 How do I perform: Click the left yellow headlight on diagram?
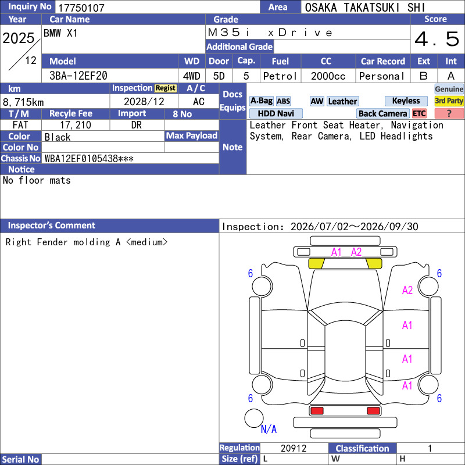pos(316,263)
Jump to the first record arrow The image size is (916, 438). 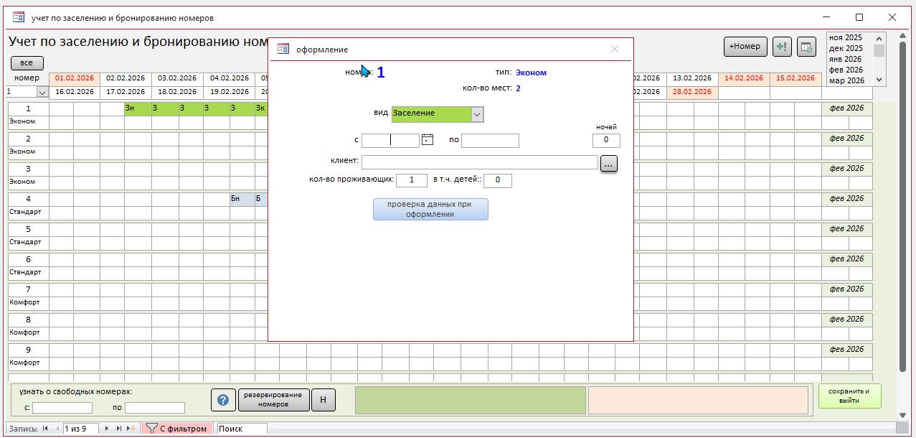coord(46,429)
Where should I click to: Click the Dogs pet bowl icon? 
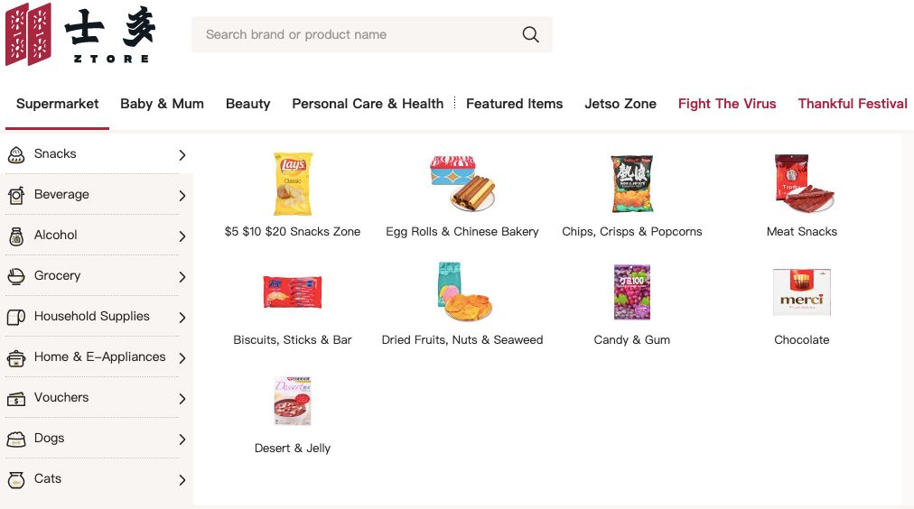15,439
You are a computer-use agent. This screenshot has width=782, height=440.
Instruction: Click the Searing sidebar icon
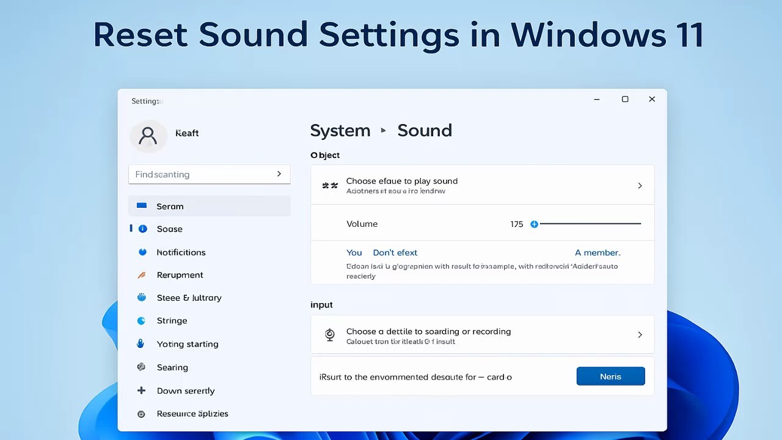click(x=142, y=367)
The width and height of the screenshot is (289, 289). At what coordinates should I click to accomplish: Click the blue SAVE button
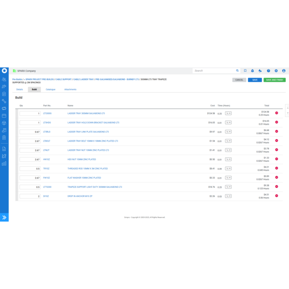click(255, 80)
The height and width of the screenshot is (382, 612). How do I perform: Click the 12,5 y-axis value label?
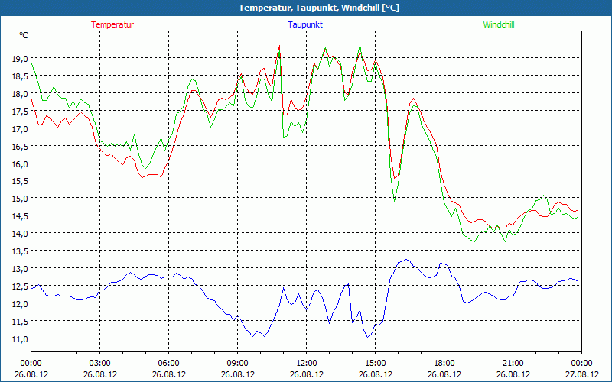pyautogui.click(x=19, y=287)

◆ ◆ ◆ ◆

YOUR TASK
The answer consists of the lines from the one holding "The width and" to the end of the records, inclusive, restated exactly and without pictures.

FINAL ANSWER
The width and height of the screenshot is (289, 289). At what coordinates should I click to accomplish: Click the blue SAVE button
click(255, 80)
The height and width of the screenshot is (382, 612). How do I perform: Click the 12,5 y-axis value label?
pyautogui.click(x=19, y=287)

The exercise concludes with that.